We've had our fair share of strange callers at our small home amidst the oaks on the edge of what could be called "downtown". Some of you might remember the story of the early morning peeping-tom who peered in our front window at Liz while she ironed, causing her to shriek in manner that was not quite human - and jolting me out of the bed to stand on the porch in my boxers, waving a cudgel and an (empty) pistol at the receding shadows of early morning, screaming invective while my adrenaline count threatened china-syndrome levels. Our caller had ridden his bike on his pervy route and I saw it lying at the foot of our driveway. My adrenaline finding a target for release, I beat the shit out of it with my cudgel - though that only did minimal damage to it. Those bikes are built pretty tough. I managed to smash off the plastic reflectors and, perhaps, dent a few spokes. When the cops arrived they expressed doubt that anyone could have ridden such a bike. I explained that it had been in better shape before they arrived . . .

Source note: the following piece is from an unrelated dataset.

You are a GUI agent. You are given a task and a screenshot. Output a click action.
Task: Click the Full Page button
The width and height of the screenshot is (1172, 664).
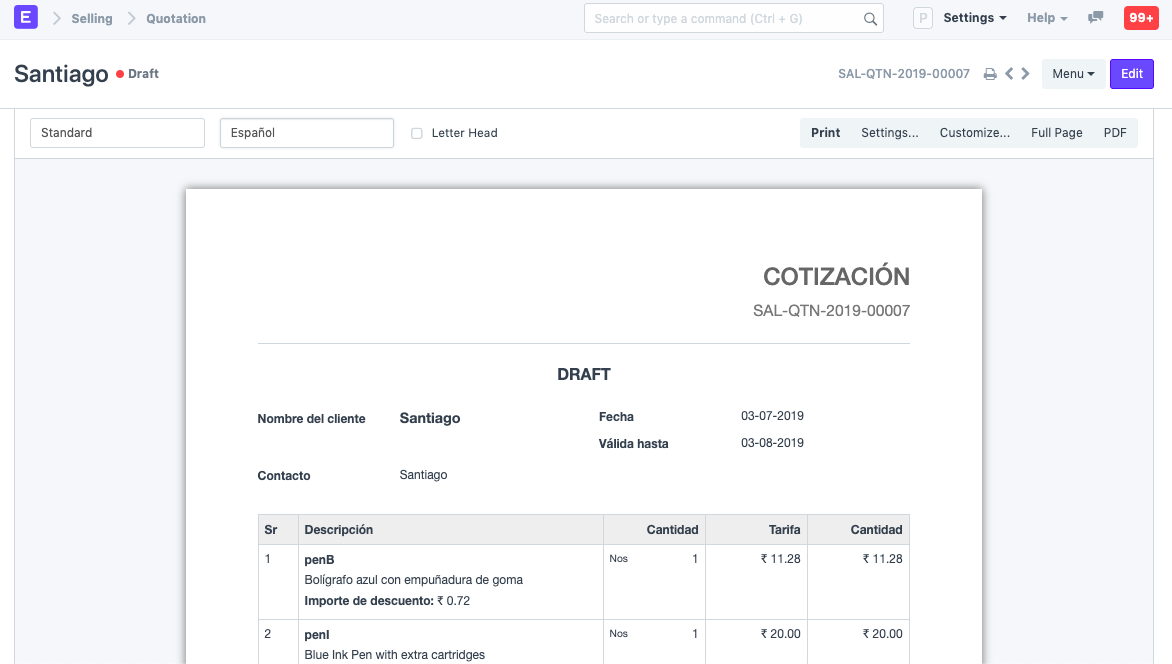pyautogui.click(x=1056, y=133)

Lately we've been haunted by Carolyn, whose dementia causes her to wander the neighborhood with a strange mission to "visit with" anyone she can corner. At any hour. The first time she arrived we were glad to meet her. She had a friendly face and she indicated that she had moved into the recently renovated Crack House on the corner. We were glad to see Nice People living there, and we told her so, but we realized right away that something was off-balance in Carolyn's demeanor. She tried to push past Liz and I and step into the living room with a proprietary air. Her smile faded and her expression became determined and . . . distant. The people in front of her had ceased to exist and she was compelled to move forward . . .
We sent her on her way, but she comes back from time to time to "visit with" us. Usually it's at the end of the evening when the kids are getting ready for bed. The dogs will go ballistic as they sense her presence coming silently up the driveway. Their barking hides the tread of her feet on our front steps and across the porch but we'll hear the doorbell.
This is the kids' cue to scatter and they do so quickly, like kids in a war zone hearing aircraft overhead. Liz scoots down the hall behind them and I go to the door, careful to only open it a crack. Carolyn will smile and say, "I've come to visit with you." Then the smile will go, and with it any semblance that I'm staring at a functioning member of society. The eyes unfocus and look inward at things I can't see. Her intentions are lost in her fog. I make my apologies and excuses: It's late, the kids are going to bed, etc. etc. She turns and lumbers off, disappearing into the inky shadows at the foot of our driveway to continue her restless wandering . . .
The owner of the house next door had his own Carolyn encounter last week when he had come home from New Hampshire to tend to his rental house. She had come to the door "to visit" with him as he pulled up carpet and trim. He pulled up a chair for her but she didn't stay for longer than a few minutes before drifting out the door without a word.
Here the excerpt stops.